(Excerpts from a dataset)
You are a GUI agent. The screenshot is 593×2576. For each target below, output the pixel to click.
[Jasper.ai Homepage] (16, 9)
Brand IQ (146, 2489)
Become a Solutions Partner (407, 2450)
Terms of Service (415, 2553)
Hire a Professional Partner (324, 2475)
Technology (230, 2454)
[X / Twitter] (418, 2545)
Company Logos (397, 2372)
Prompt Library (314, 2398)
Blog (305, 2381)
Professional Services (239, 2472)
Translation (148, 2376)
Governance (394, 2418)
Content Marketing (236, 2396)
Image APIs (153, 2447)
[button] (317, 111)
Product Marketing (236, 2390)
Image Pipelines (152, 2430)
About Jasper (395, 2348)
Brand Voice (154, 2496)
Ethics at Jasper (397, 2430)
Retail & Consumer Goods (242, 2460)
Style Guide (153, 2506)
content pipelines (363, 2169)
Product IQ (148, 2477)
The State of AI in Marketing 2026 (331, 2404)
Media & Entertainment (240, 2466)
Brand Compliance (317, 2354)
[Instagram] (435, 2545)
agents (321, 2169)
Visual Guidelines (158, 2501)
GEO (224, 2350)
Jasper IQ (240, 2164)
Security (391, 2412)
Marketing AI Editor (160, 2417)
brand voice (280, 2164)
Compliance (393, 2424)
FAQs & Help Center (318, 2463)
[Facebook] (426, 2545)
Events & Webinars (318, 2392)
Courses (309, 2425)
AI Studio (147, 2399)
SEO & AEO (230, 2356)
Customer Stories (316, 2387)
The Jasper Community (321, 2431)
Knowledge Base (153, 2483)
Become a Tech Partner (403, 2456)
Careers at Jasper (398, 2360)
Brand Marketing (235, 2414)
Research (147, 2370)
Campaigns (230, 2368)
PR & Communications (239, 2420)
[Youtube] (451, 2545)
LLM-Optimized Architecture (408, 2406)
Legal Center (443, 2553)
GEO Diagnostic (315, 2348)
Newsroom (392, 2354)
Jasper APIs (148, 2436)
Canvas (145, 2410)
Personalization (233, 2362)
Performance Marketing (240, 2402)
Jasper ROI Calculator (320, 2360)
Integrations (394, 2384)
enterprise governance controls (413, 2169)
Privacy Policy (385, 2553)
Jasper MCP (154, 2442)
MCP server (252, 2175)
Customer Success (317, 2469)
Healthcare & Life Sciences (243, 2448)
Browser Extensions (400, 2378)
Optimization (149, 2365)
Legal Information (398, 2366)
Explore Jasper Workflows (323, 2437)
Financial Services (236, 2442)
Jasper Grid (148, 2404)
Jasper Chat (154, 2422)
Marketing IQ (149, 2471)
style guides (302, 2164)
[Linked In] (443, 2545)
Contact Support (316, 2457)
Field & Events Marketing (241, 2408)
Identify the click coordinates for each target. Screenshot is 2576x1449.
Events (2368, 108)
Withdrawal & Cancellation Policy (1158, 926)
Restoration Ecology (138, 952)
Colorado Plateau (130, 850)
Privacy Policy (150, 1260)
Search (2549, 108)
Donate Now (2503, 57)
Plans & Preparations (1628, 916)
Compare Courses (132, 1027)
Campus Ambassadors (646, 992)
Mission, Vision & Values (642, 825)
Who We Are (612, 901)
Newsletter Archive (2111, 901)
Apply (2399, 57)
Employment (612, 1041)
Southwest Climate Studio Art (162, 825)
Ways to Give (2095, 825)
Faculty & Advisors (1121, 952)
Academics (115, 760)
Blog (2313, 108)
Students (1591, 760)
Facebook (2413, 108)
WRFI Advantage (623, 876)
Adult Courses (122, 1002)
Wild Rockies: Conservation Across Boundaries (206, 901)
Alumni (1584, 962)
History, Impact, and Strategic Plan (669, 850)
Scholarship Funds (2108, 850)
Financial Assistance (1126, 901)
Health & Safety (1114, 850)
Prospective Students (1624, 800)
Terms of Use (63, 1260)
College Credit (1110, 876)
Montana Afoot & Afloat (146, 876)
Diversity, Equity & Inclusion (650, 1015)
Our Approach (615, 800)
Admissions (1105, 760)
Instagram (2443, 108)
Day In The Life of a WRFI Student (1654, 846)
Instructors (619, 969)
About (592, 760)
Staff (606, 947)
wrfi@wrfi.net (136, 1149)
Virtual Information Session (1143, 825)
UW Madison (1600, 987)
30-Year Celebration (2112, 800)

# Task instructions
When the line with "Browser Extensions (400, 2378)" is reached in the data above, start copying there, and copy each line exactly until the line with "Contact Support (316, 2457)" has been copied; copy nothing else.

# Reply to the task
Browser Extensions (400, 2378)
Optimization (149, 2365)
Legal Information (398, 2366)
Explore Jasper Workflows (323, 2437)
Financial Services (236, 2442)
Jasper Grid (148, 2404)
Jasper Chat (154, 2422)
Marketing IQ (149, 2471)
style guides (302, 2164)
[Linked In] (443, 2545)
Contact Support (316, 2457)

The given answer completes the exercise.